◆ TASK 1 ◆
Rewrite the records from their first line up to and including the line with "tap(113, 235)", replacing "Instruction" with "Command" and leaving everything else unchanged.

◆ SOURCE PASSAGE ◆

MAUREEN CAVANAUGH (Host): How do you deliver a wintry windstorm suitable for King Lear on a outdoor stage on a summer night in San Diego? That's just one of the challenges facing the new artistic director of The Old Globe's Shakespeare Festival. Another is finding a clever way to link three plays in repertory, using the best talents of the players and the best instincts of an audience. As it happens, the Old Globe has found someone whose experience equals that challenge. Adrian Noble was the artistic director of the Royal Shakespeare Company for thirteen years. This is his first season at the Old Globe here in San Diego. And, Adrian, it’s a pleasure to welcome you to These Days.

ADRIAN NOBLE (Artistic Director, Old Globe Theatre): It’s lovely to be here. Thank you.

CAVANAUGH: The plays running in rep are “King Lear,” “Taming of the Shrew” and the “Madness of George III,” and that one was written by Alan Bennett, not Shakespeare. Talk about how you decided on these three plays.

NOBLE: Well, it was the 75th anniversary of the founding of the Old Globe organization and we were looking for something that would be a kind of signature production so we looked at what are the great Shakespeare plays, “Hamlet,” “King Lear,” etcetera. And “King Lear” came up really because, A, it’s one of the greatest tragedies ever written by a human being and, secondly, we had an actor who could play it. We have Bob Foxworth, who could play this part. And so that plus the fact that I would be very – I was very happy to revisit it. So we had a cornerstone for our season, we had “King Lear.” And then I looked for counterpoints to that. So we thought with a big tragedy we would need something lighter, so we looked for an early Shakespeare comedy, “Taming of the Shrew.” So we had a point-counterpoint. And then I was – then I thought, well, wouldn’t it be interesting to have a contemporary voice in there. And then I thought, of course, that with Alan Bennett’s “Madness of George III” you have a fascinating – you could create a fascinating dialogue with “King Lear.” They’re both about autocratic monarchs. They’re both about monarchs who disintegrate in madness. And both plays tell the story of a journey through madness into some form of enlightenment. So we had a nice three-way conversation going on with the three plays.

◆ TASK 2 ◆
Carry on the interview with Adrian Noble about the Old Globe's Shakespeare Festival season from the point where it ends.

(Records from a pointing dataset)
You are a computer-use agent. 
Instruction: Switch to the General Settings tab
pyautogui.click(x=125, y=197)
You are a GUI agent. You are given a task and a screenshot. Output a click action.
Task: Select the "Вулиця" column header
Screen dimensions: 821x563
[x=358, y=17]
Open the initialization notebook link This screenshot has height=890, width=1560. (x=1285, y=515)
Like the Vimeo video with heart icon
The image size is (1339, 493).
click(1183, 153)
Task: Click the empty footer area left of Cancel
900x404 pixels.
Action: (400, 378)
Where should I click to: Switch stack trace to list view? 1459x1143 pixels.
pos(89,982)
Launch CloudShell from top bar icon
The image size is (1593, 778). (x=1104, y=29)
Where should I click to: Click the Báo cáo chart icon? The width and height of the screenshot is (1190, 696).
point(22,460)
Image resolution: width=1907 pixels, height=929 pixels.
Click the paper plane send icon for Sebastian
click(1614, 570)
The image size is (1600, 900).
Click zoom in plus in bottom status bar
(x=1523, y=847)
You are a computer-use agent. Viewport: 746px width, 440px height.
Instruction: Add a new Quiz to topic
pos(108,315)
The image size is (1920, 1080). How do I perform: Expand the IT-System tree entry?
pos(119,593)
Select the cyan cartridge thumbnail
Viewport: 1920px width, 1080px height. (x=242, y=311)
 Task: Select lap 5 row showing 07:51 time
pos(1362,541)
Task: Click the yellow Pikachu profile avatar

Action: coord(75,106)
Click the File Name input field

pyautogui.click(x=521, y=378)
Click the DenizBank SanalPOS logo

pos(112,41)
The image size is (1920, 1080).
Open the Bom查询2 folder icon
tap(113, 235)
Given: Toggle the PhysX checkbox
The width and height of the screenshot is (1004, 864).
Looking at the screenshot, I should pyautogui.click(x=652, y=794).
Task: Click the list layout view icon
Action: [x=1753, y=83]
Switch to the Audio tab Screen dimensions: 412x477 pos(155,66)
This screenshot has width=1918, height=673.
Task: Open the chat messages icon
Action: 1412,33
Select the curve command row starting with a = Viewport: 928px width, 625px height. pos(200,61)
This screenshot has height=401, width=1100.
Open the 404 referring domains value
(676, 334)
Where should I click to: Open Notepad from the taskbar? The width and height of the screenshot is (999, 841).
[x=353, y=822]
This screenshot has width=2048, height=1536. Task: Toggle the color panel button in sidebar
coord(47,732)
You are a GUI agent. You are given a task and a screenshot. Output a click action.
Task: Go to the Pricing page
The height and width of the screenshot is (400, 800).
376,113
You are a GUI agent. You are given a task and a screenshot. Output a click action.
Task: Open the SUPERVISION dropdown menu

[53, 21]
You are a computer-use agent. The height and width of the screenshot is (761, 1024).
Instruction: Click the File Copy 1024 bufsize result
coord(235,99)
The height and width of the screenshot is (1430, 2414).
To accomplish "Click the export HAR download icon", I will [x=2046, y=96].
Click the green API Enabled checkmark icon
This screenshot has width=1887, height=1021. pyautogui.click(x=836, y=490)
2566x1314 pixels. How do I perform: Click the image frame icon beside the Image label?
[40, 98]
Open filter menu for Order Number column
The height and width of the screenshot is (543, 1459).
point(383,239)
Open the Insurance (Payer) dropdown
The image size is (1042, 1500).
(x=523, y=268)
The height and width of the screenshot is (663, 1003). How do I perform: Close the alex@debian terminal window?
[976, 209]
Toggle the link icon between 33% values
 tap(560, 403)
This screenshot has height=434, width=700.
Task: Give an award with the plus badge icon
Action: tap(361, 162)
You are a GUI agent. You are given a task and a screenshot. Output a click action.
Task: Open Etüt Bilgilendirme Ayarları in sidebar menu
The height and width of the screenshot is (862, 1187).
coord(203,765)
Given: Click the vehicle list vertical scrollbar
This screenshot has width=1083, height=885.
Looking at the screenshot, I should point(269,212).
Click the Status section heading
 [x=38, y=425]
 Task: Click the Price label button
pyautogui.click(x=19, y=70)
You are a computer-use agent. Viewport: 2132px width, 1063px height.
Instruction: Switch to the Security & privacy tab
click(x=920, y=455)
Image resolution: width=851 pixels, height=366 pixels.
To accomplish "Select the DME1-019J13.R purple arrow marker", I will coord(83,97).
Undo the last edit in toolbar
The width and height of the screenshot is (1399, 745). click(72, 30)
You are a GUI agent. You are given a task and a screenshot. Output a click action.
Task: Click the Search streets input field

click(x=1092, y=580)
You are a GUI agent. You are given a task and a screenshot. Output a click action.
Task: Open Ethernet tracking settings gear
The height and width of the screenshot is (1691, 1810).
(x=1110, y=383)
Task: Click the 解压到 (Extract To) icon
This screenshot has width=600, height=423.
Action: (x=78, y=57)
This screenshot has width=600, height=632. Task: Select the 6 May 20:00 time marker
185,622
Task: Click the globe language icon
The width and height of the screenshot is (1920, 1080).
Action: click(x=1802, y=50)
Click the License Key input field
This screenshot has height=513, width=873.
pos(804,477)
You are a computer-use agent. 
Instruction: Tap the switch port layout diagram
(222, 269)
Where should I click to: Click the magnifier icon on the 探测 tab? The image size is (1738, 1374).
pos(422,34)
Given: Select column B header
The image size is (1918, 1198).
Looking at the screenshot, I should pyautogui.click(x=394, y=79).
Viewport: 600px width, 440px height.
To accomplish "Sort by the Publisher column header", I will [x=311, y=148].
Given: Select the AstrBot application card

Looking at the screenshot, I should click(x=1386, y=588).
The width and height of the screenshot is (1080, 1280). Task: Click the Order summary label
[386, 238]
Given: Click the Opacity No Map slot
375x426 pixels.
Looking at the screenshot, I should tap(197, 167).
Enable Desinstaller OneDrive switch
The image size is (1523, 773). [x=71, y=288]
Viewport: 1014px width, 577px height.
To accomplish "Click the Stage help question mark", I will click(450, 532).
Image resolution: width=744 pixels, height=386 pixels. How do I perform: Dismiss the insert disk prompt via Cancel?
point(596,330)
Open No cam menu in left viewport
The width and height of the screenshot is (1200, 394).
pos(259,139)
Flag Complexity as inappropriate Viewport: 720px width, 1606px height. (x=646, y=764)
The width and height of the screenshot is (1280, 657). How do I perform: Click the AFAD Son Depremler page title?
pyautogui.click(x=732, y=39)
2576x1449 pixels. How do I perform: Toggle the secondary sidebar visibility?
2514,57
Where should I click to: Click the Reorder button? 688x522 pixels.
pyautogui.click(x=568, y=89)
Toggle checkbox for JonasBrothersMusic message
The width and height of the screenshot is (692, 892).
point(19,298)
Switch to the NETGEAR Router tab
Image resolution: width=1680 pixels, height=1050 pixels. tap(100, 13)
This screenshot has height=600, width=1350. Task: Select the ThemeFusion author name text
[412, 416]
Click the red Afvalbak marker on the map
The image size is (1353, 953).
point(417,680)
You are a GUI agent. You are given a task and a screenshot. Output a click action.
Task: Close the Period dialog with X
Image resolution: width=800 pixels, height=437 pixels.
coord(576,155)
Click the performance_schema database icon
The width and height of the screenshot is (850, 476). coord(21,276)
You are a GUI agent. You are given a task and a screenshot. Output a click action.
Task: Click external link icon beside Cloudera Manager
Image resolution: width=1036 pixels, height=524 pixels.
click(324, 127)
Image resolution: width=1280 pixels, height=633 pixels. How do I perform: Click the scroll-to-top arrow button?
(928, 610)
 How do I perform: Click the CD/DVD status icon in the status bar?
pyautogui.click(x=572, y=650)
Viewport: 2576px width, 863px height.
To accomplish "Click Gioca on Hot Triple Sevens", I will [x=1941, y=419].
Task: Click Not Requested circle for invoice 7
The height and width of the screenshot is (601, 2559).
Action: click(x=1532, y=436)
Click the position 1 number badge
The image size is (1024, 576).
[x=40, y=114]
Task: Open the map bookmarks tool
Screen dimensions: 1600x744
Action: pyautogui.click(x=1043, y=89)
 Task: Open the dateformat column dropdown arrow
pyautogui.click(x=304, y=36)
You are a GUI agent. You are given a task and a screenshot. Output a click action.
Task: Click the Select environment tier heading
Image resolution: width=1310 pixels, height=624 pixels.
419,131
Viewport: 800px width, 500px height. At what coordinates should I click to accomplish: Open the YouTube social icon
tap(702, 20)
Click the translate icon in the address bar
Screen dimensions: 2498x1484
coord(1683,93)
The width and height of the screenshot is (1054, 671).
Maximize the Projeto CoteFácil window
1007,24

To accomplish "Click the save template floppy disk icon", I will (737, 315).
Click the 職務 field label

◆ EXERCISE RESULT 1 ◆
You are a computer-use agent. 
Command: Switch to the General Settings tab
pyautogui.click(x=125, y=197)
You are a GUI agent. You are given a task and a screenshot. Output a click action.
Task: Select the "Вулиця" column header
Screen dimensions: 821x563
[x=358, y=17]
Open the initialization notebook link This screenshot has height=890, width=1560. (x=1285, y=515)
Like the Vimeo video with heart icon
The image size is (1339, 493).
click(1183, 153)
Task: Click the empty footer area left of Cancel
900x404 pixels.
Action: (400, 378)
Where should I click to: Switch stack trace to list view? 1459x1143 pixels.
pos(89,982)
Launch CloudShell from top bar icon
The image size is (1593, 778). (x=1104, y=29)
Where should I click to: Click the Báo cáo chart icon? The width and height of the screenshot is (1190, 696).
point(22,460)
Image resolution: width=1907 pixels, height=929 pixels.
Click the paper plane send icon for Sebastian
click(1614, 570)
The image size is (1600, 900).
Click zoom in plus in bottom status bar
(x=1523, y=847)
You are a computer-use agent. Viewport: 746px width, 440px height.
Command: Add a new Quiz to topic
pos(108,315)
The image size is (1920, 1080). How do I perform: Expand the IT-System tree entry?
pos(119,593)
Select the cyan cartridge thumbnail
Viewport: 1920px width, 1080px height. (x=242, y=311)
 Task: Select lap 5 row showing 07:51 time
pos(1362,541)
Task: Click the yellow Pikachu profile avatar

Action: coord(75,106)
Click the File Name input field

pyautogui.click(x=521, y=378)
Click the DenizBank SanalPOS logo

pos(112,41)
The image size is (1920, 1080).
Open the Bom查询2 folder icon
tap(113, 235)

◆ EXERCISE RESULT 2 ◆
CAVANAUGH: There’s so many elements that go into getting together a repertory production, a repertory festival. Do you like that? Do you like having to balance the players and what the plays mean and, you know, the resources that you have.

NOBLE: Well, I do. I’ll tell you why I do, it’s because that’s the context in which Shakespeare wrote his plays. You see, he wrote his plays knowing the actors for whom he was writing them. He wrote for a company that had probably up to 20, 30 plays in their rep at any one time. And so if you sort of – if you compose a rep like “King Lear,” our rep “King Lear,” “Taming of the Shrew,” “Madness of George III,” you’ll find that a kind of actor will be able to – will naturally be able to play two or three parts because that’s how Shakespeare wrote them, thinking about, oh, I have an older character actor…

CAVANAUGH: Yeah.

NOBLE: …so he could play that part, that part, and that part. I have a young girl who’s coming through, very, very exciting young talent, and she could play that part, that part, and that part. So it’s sort of absolutely consonant with Shakespeare’s own thinking, so it kind of falls into place rather easily.

CAVANAUGH: We tend to forget that. We think of Shakespeare in some sort of sanctuary writing these…

NOBLE: Yeah. Yeah, yeah, yeah.

CAVANAUGH: …these great epic pieces and he had all these considerations because he was putting on a show.

NOBLE: And Shakespeare was an actor.

CAVANAUGH: Yeah.

NOBLE: That’s the other thing to remember. He was an actor and he was also a shareholder in the theatre, so he – he had an eye on the box office, you know.

CAVANAUGH: On the bottom line.

NOBLE: On the bottom line. So, as they say, if a show wasn’t doing well, they’d whip it off and bring on a kind of hit show, put in a comedy. So all of those things balance out rather nicely, and I like the juggling acts that go along with that and also I tell what I also like is that if you just cast a one-off play, say on Broadway or on the West End, what – or, indeed, a show on television, what you’re most likely to do is cast an actor who is, if you like, perfect for the part. You know, type casting at worst, but perfect for the cast, for the role, at best. But if you’re casting a company, what you have to do perforce is give an actor maybe one role for which they’re perfectly cast then another role which is a real challenge for them. And that’s very often when the exciting breakthroughs come, when somebody’s working outside of their comfort zone. So, again, I like that.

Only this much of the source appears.